Automated systems can scan faster, but they flag anomalies, not fraud. A DOI that doesn’t resolve might be a typo. A missing PubMed ID might mean the paper is too recent to be indexed. A cluster of papers citing each other might be a legitimate research group, not a citation ring. Each flag requires human review.
The structural tension: science needs to move fast. Researchers publish thousands of papers daily. Peer review already takes months. If every citation required manual verification before publication, the system would freeze. But speed enables fraud. When checking costs more than faking, fraud scales. Journals are adding automated DOI checks now, but the game adapts. Fraudsters use real DOIs from predatory journals. They cite retracted papers that still have valid identifiers.
The Cost Of Fake Citations
Here’s what it costs when citations are fake. Other researchers build studies on fabricated work—wasting time, money, and credibility. A clinical trial might cite a fake safety study. A policy recommendation might rest on fabricated data. The literature fills with pollution: papers that look legitimate but teach nothing.
Trust erodes. When readers can’t assume a reference list is real, every paper becomes suspect. The whole system depends on citations being honest. A citation is a claim: “This work exists, and it supports what I’m saying.” When that claim is false, the knowledge network breaks. You can’t build on work that was never done.

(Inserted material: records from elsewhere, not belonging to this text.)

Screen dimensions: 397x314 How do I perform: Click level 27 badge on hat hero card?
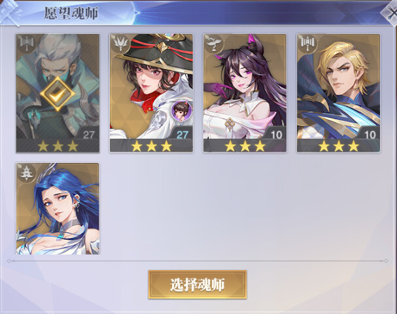click(182, 135)
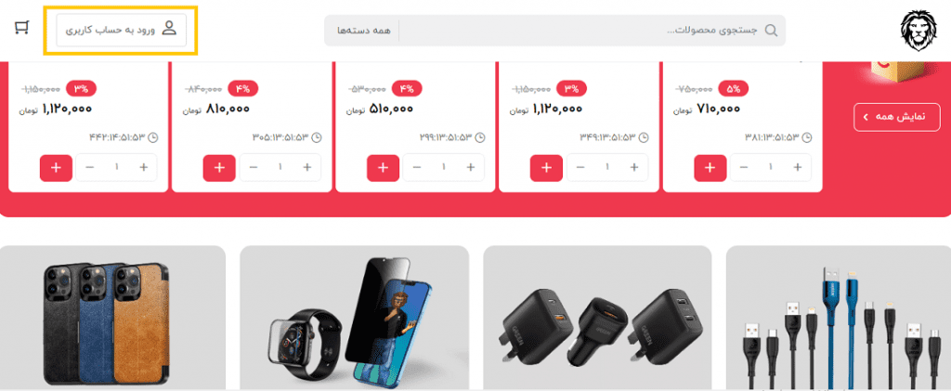Open the shopping cart icon
The width and height of the screenshot is (951, 391).
pyautogui.click(x=22, y=28)
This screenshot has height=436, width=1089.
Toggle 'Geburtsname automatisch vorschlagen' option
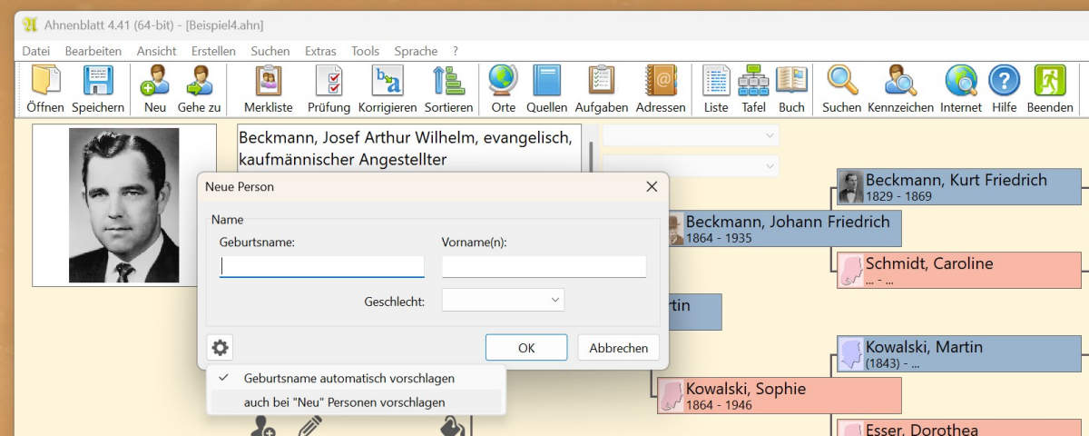pyautogui.click(x=348, y=378)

The broader damage is invisible. How many researchers wasted months chasing a result that came from a fake paper? How many literature reviews included fabricated studies without knowing? Once fake citations enter the network, they propagate. One fake paper gets cited by a real one. That real paper gets cited by another. The fraud becomes embedded in legitimate work, and cleaning it out requires auditing the entire chain.
Close
Any trust system is vulnerable when verification costs more than fraud. Science assumed no one would bother faking citations because the payoff seemed low—but paper mills found a business model in it. The question isn’t who cheats. It’s how to design a system that doesn’t depend on everyone being honest.